- EXERCISE BRIEF: Scan the material for the word "header" and copy each line where it occurs.

- DATA FOR REVIEW:
┏━━
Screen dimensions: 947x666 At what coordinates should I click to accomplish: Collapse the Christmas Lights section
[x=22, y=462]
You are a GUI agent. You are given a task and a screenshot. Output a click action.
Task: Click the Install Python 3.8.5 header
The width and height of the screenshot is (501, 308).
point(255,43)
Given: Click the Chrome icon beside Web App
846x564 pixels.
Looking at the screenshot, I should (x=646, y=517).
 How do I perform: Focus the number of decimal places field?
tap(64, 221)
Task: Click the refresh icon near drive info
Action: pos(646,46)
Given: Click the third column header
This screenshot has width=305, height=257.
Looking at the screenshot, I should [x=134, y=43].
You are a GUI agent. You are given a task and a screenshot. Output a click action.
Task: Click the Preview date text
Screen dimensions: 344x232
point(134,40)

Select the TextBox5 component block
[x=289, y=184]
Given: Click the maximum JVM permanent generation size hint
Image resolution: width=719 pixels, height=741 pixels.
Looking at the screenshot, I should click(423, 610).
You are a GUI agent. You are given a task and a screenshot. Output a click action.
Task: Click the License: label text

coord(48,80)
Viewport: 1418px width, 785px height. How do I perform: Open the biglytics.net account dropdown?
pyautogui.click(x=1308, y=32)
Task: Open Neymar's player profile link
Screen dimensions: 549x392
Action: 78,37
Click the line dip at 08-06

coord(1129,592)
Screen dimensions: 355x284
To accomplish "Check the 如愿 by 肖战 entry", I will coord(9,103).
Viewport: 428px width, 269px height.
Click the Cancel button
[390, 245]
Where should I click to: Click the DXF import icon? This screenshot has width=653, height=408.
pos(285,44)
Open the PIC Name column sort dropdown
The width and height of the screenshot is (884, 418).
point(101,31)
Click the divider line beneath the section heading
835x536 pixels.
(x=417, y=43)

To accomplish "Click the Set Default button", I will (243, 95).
┗━━
- REPLY TO THE EXERCISE:
Task: Click the Install Python 3.8.5 header
Given: Click the third column header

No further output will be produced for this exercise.